### Supplied data ###
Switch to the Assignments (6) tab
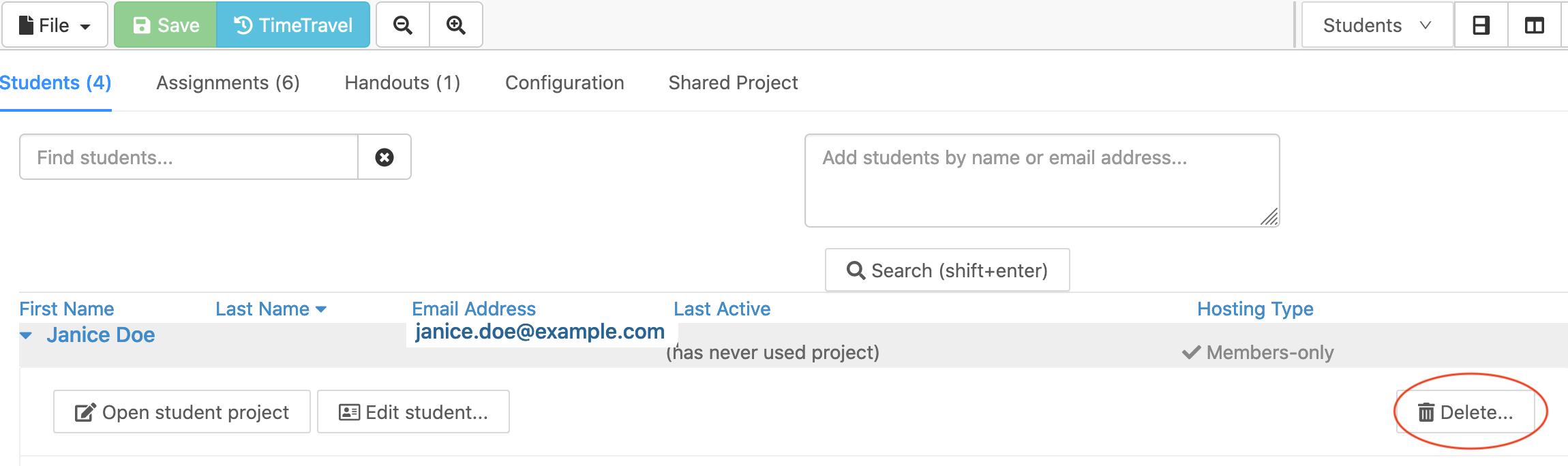This screenshot has width=1568, height=466. tap(228, 83)
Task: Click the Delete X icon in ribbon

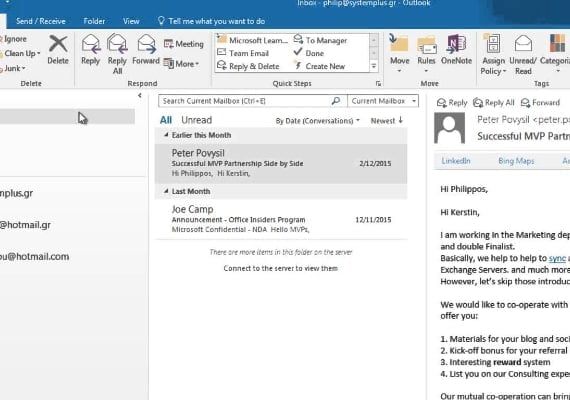Action: (58, 44)
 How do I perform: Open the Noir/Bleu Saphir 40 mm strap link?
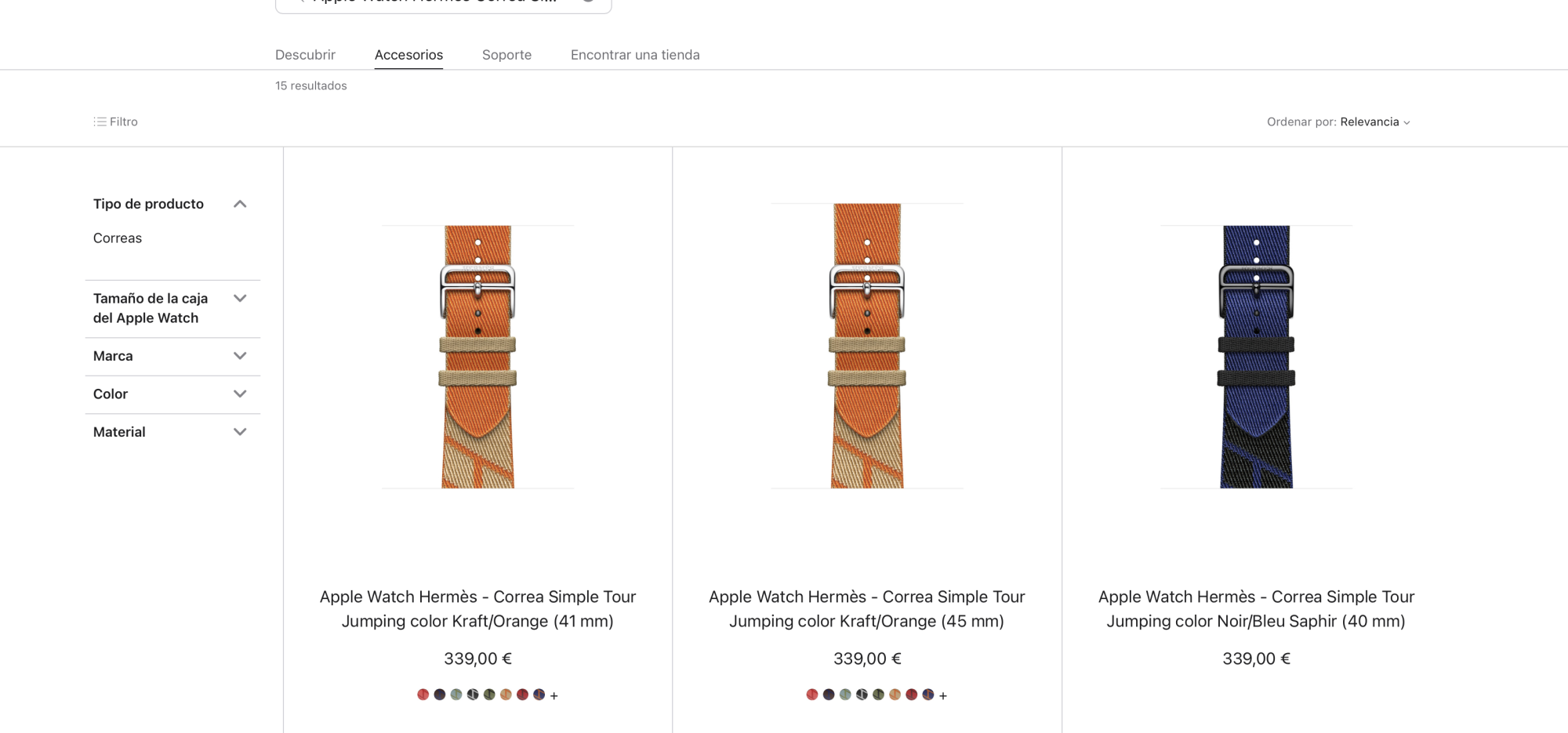point(1256,609)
###
» **Goal of the exercise**: The answer must be an exact copy of the lines from the one with "How do I perform: Open" through the final line above, both ends included, and nothing else; pictures stay out.

» **Answer to this problem**:
 How do I perform: Open the Noir/Bleu Saphir 40 mm strap link?
point(1256,609)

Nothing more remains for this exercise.